棉花是世界上最重要的天然纤维来源之一,在纺织业中具有重要作用,同时还是纤维素合成以及细胞伸长研究的模式植物。棉纤维是从胚珠表皮上分化和突起的单细胞,与拟南芥表皮毛具有很大的相似性,后者可以作为棉纤维研究的模式。棉纤维包括长绒(lint)和短绒(fuzz),前者在开花当天从棉花胚珠外珠被表皮层分化突起,后者在开花后4-5天时从外珠被表皮上突起。microRNA (miRNA)是真核生物中发现的一类内源性的具有调控功能的非编码小分子RNA,通过碱基互补配对的方式识别靶标mRNA,通过靶基因切割或翻译抑制的方式调控靶基因表达。miRNA在植物生长发育各个方面和生物非生物胁迫抗性调节中发挥重要的作用。
     本研究利用高通量测序方法测序3个纤维起始发育突变体(XZ142FLM, MD17FLM和SL1-7-1FLM),2个短绒起始发育突变体(N1NSM和n2NSM)和正常纤维TM-1六个材料棉纤维起始发育期的小RNA,利用雷蒙德氏棉和陆地棉基因组序列鉴定棉花MIRNA前体,用Northern blotting验证新miRNA在棉花中的表达；根据miRNA在野生型和突变体中的表达差异鉴定棉纤维起始调控的关键miRNA;用转录组数字表达谱验证miRNA靶基因的表达；利用5'RACE验证miRNA对靶基因mRNA的剪切。研究结果如下：
     1.陆地棉胚珠早期发育过程中miRNA的鉴定
     以陆地棉遗传标准系TM-1为研究材料,建立了棉花纤维起始发育时期和短绒起始发育时期的小RNA混库,TM-LA(-3,-1,0,1DPA)和TM-LB (-1,0,1,3,5DPA)。利用HiSeq测序技术共检测到了三千万条小RNA序列,共检测到33个已知miRNA家族表达。利用雷蒙德氏棉基因组序列,成功鉴定出了93个新的MIRNAs前体,包括28个已知miRNA家族的新成员,它们属于10个家族；另外65为全新的miRNA,它们可以产生43个不同成熟体,将其编号为miR7234-miR7276。Northern blotting验证发现miR7235,miR7244和miR7251在-3DPA和3DPA的胚珠中的表达量相同,与测序结果一致。miR7235可以靶向肌动蛋白ATP酶超家族蛋白基因,它可以介导该家族基因Gra#S24823914和Ghi#S42313172mRNA的切割,切点位于miRNA与mRNA的互补区域miR7235第10和第11个碱基之间。
     2.陆地棉基因组序列在microRNA鉴定中的应用
     以三个纤维起始发育突变体为材料,建立了棉花纤维起始发育时期(-3,-1,0,1DPA)的小RNA混库；以短绒起始发育突变体为材料,构建短绒起始发育时期(-1,0,1,3,5DPA)的小RNA混库；结合野生型小RNA混库(TM-LA和TM-LB),共七个库,每个库的小RNAs序列超过了16M。利用陆地棉基因组组装序列鉴定出322个新的棉花MIRNAs前体。这些前体的长度变化很大,从79nt到544nt不等,主要集中在80-200nt,平均长度是149.8nt。它们所形成的miRNA成熟体中,74.2%第一个碱基是“尿嘧啶”。这322条MIRNAs中,197个前体属于38个已知家族；剩余125条不与miRBase库(Release20)中任何miRNA同源,为新的miRNA.这125个新miRNA前体可以产生102条不同的miRNA成熟体,归类于86个新的miRNA家族,将其命名为ghr-miRn01-86。

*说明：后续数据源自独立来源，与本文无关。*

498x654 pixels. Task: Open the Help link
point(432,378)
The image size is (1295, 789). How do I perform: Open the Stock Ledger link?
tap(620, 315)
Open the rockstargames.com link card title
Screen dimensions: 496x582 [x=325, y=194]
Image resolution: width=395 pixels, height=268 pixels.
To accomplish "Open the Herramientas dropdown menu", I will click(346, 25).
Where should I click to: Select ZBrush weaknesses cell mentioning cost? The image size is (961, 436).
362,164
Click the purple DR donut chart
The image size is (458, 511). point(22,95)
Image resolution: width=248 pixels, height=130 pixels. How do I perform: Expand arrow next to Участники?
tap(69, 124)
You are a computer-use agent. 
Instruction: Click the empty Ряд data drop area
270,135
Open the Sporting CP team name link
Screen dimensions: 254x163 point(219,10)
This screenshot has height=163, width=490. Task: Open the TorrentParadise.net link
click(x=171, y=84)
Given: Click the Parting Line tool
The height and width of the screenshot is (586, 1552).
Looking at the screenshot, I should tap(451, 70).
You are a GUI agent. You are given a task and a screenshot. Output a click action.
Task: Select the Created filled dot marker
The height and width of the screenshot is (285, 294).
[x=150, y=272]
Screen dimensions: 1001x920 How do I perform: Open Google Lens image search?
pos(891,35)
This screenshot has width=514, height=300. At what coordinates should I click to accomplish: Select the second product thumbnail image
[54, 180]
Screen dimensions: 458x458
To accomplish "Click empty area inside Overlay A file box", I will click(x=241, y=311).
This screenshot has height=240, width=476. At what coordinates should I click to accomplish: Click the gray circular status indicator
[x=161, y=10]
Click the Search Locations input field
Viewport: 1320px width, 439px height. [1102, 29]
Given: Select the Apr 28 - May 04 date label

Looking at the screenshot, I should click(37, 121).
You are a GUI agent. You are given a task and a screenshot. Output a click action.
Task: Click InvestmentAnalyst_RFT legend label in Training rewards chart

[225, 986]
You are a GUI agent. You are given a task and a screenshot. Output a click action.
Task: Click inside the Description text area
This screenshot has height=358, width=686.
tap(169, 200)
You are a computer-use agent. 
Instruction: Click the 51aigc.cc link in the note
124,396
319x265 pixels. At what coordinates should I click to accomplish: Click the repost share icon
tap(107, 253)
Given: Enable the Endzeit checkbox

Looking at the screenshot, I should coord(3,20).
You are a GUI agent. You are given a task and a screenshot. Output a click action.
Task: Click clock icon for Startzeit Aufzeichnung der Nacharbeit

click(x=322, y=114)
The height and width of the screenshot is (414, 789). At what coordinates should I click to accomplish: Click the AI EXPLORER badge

     58条新MIRNAs前体获得的成熟体序列存在一定变异,包括长度的变异和位置变异。同一家族中不同成熟体序列的差异主要是成熟体5’端和3’端起止位置存在差异和碱基的变异,它们的表达差异非常大。以miR156/535家族成员为例证明了成熟体序列差异对于靶基因的选择和靶基因mRNA的切割位点造成影响。
     3.棉花miRNA在纤维起始发育过程中功能分析
     利用七个棉纤维起始时期小RNA库鉴定这148个miRNA家族在野生型和突变体中的表达。在野生型TM-1中下调而在突变体中共同上调表达的miRNA,包括miRl56,miR160, miR160*, miR166, miR167, miR171,miR535, miR827等保守家族,miR2948*, miR3476, miR7495, miR7504, miR7505, miR7508等非保守家族,以及miRn13, miRn21, miRn51, miRn60, miRn77, miRn80等七个新家族。在野生型TM-1中上调表达而在突变体中共同下调表达的miRNA,包括miR162, miR164, miR166*, miR172, miR396*, miR403, miR482*等保守家族,miR2949, miR7122, miR7502, miR7511四个非保守家族,以及新家族的miRn08和miRn81。野生型TM-1与突变体比较,在三个纤维起始突变体中共同上调表达而在两个短绒起始突变体中共同下调表达的miRNA,包括miR169, miR172*, miR390, miR390*, miR394, miR396, miR482等保守家族,非保守家族的miR2948,以及新鉴定家族的miRn07, miRn76, miRn85, miRn85*。用六种实验材料-3,-1,1,3和5DPA胚珠的转录组表达谱验证miRNA靶基因的表达,发现差异表达的39个miRNA家族的靶基因有237个。经过对靶基因的表达模式分析,鉴定出73个基因可能受对应的miRNA调控。用5'RACE验证了8个miRNA对11个靶基因的剪切。结果显示miR164, miR171, miR394和miR396介导7个基因mRNA剪切的切点位于miRNA的第10和第11个碱基之间；miR397, miR530和miRn20介导的靶基因切割位点位于mRNA和miRNA结合区域上游6-10nt的位置；miRn80的靶基因Chi#S28642014的切割位点位于结合区域的下游80nt处。切点位置偏离miRNA的第10和第11个碱基之间的mRNA切割事件是由其他小RNA切割导致。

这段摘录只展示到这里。